Quality, Accuracy, and Transparency. In order to reach scale for big ad campaigns, data providers often make use of the bid-stream of ad request information from mobile devices on ad exchanges. This data is universally regarded as low-quality or even fraudulent. As my Street Fight colleague Stephanie Miles pointed out, just as online display ad viewability is plaguing that market, location data quality is the scourge of this one. Many participants believe that, in addition to filtering out bad data, being totally transparent about sourcing and accuracy rates can only increase adoption. After all, reach can be more important than accuracy for some marketing programs, e.g., less-accurate GPS data can still be useful for re-targeting, even if it’s insufficient for proper attribution analysis. Unacast introduced an initiative for scoring the confidence level of different data sources and types, and it hopes to give feedback to data suppliers on how they can improve or fit in, as well as to buyers. 

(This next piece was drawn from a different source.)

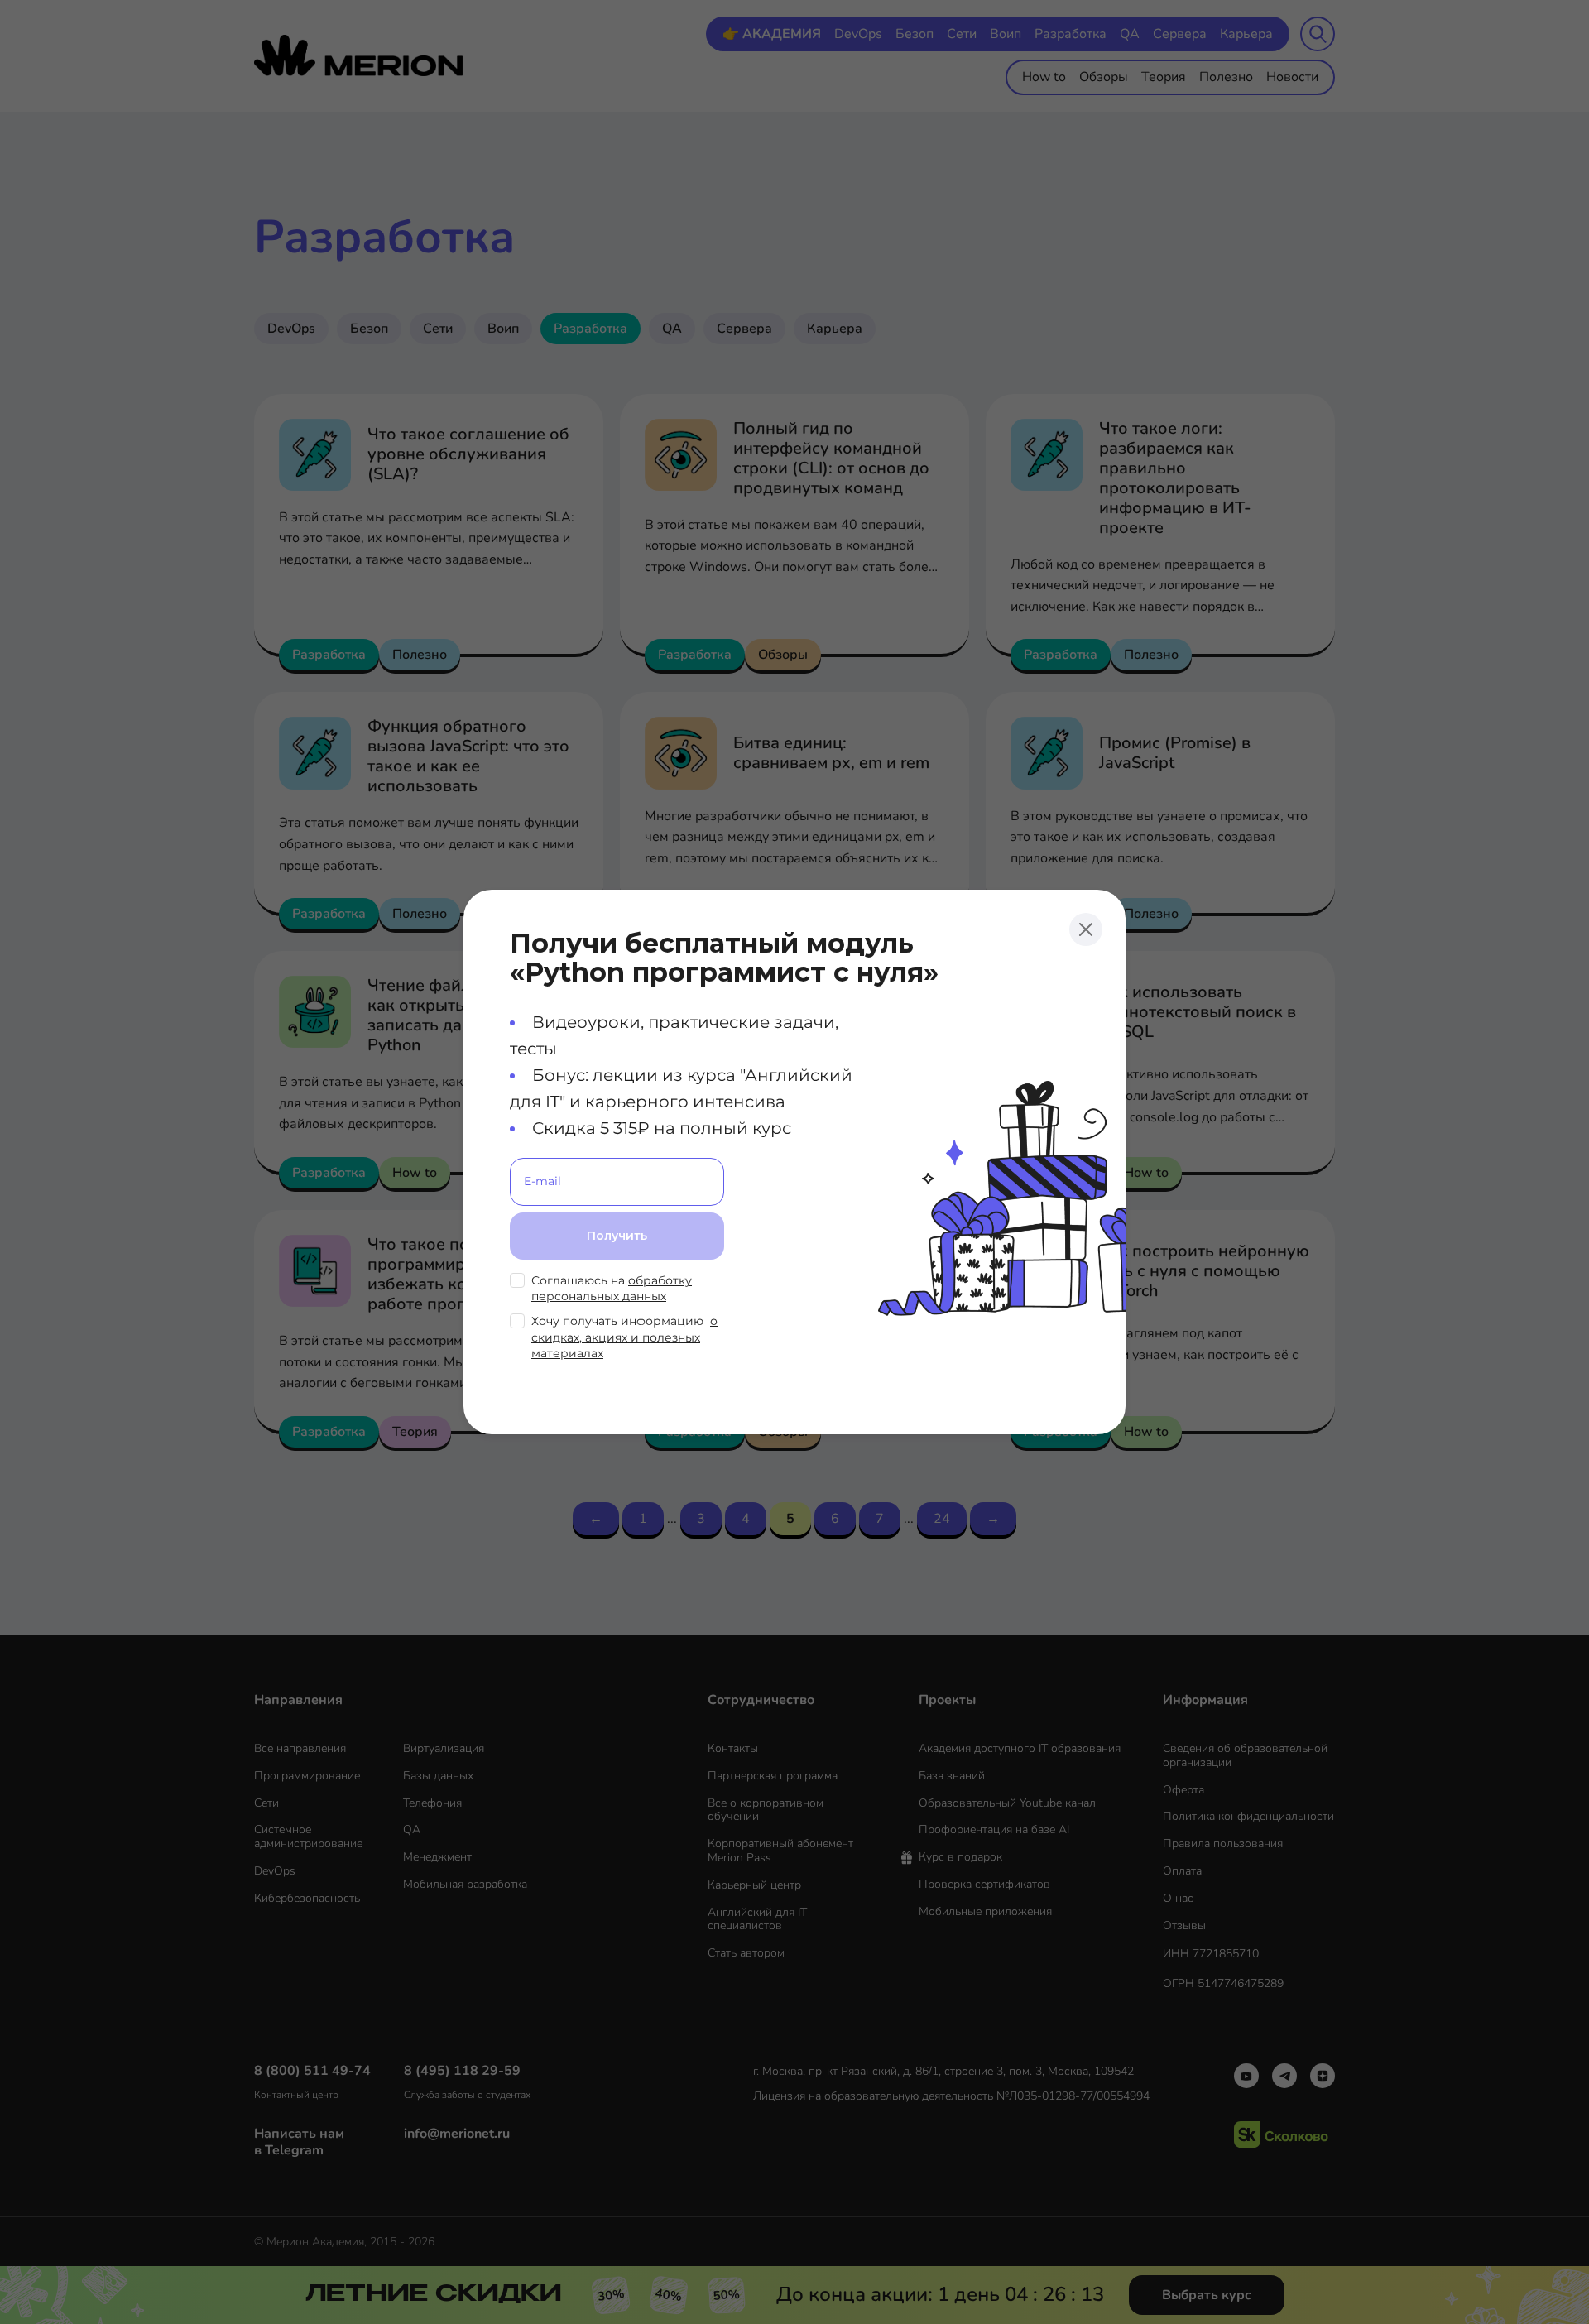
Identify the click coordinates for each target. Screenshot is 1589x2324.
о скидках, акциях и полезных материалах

Geo-targeting is just getting started by big brands and multi-location retailers. According to Street Fight’s latest survey, 17% of them collect location data in service of their local marketing efforts. At the same time, as shown above, location data and mobile push offerings that could be powered by it top the list of new technologies those marketers are interested in exploring. We took a look at the early adopters, those that collect location data, to identify what other marketing approaches characterize them:

  • They’re not the biggest companies among our survey respondents – telecom and technology sellers are over-represented, vs. retail – but they’re increasing the local mix of their digital budgets aggressively. A higher-than-average percentage of them are increasing spending across the board on digital tactics, including email and local sites (69% each), online display and social media (64% each) and mobile (57%).
  • So far, they’re using geo-targeting at about the same rate as other enterprise local marketers, so they’re applying that data to some of the other objectives mentioned. Plus they’re far more likely to deploy location data along with other types across multiple campaigns. Twice as many of them are interested in real-time location data, although they’re average in their interest in mobile push.
  • Their customer service department or IT group often is the owner of that data. Marketing technology and budget decision-making tends to be a joint effort between headquarters and local or regional management. They’re a little more distributed in that regard than most enterprise local marketers.
  • There’s some evidence to suggest that location data collection correlates with success at different marketing objectives, particularly towards the bottom of the marketing funnel (upselling, customer retention, customer support).
  • They’re heavy users of third-party data management platforms (DMPs), and they’re more than twice as likely to use multi-touch attribution techniques. At the same time, they’re more likely than most to cite managing multiple sources of data as their most difficult digital marketing challenge. 

These early adopters of location data are great prospects for suppliers of local marketing and commerce technologies. They’re sophisticated in their attribution and audience analysis, yet they have a little trouble with multiple data sources and with managing multiple suppliers. Helping them integrate location data with their other sources of customer and prospect information, and applying it to multi-channel campaigns and attribution should match their hot buttons.

David Card is Street Fight’s director of research.